YOUR TASK:
Which lines run from the one containing "Open 멜버른 시티" to the end of the entries below? Reproduce them exactly, both ends included.

(Stored data entries)
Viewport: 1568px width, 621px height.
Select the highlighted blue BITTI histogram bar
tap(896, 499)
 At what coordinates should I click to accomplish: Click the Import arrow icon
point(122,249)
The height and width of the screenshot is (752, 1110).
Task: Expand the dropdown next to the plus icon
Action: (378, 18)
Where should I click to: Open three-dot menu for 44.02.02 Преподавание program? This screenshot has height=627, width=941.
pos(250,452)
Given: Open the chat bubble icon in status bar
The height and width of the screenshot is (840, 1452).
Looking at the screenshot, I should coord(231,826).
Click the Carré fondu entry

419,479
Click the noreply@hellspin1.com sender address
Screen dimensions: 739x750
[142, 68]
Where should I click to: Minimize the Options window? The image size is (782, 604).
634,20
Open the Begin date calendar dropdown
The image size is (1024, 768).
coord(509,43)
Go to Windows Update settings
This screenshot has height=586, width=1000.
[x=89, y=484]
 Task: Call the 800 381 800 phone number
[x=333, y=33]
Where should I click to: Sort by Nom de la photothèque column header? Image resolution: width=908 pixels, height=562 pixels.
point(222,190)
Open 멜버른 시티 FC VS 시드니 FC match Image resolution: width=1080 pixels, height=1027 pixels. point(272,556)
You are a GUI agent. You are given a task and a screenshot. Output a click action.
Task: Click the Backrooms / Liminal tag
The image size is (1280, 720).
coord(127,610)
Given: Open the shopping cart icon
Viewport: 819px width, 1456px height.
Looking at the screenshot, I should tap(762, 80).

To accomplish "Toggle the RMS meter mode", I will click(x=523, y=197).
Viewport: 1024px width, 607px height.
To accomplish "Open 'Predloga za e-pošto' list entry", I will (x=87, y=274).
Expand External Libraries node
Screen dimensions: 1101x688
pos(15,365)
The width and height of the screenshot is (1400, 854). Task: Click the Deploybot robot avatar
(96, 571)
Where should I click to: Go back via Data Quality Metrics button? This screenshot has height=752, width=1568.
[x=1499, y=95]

EXERCISE ANSWER:
Open 멜버른 시티 FC VS 시드니 FC match Image resolution: width=1080 pixels, height=1027 pixels. point(272,556)
You are a GUI agent. You are given a task and a screenshot. Output a click action.
Task: Click the Backrooms / Liminal tag
The image size is (1280, 720).
coord(127,610)
Given: Open the shopping cart icon
Viewport: 819px width, 1456px height.
Looking at the screenshot, I should tap(762, 80).

To accomplish "Toggle the RMS meter mode", I will click(x=523, y=197).
Viewport: 1024px width, 607px height.
To accomplish "Open 'Predloga za e-pošto' list entry", I will (x=87, y=274).
Expand External Libraries node
Screen dimensions: 1101x688
pos(15,365)
The width and height of the screenshot is (1400, 854). Task: Click the Deploybot robot avatar
(96, 571)
Where should I click to: Go back via Data Quality Metrics button? This screenshot has height=752, width=1568.
[x=1499, y=95]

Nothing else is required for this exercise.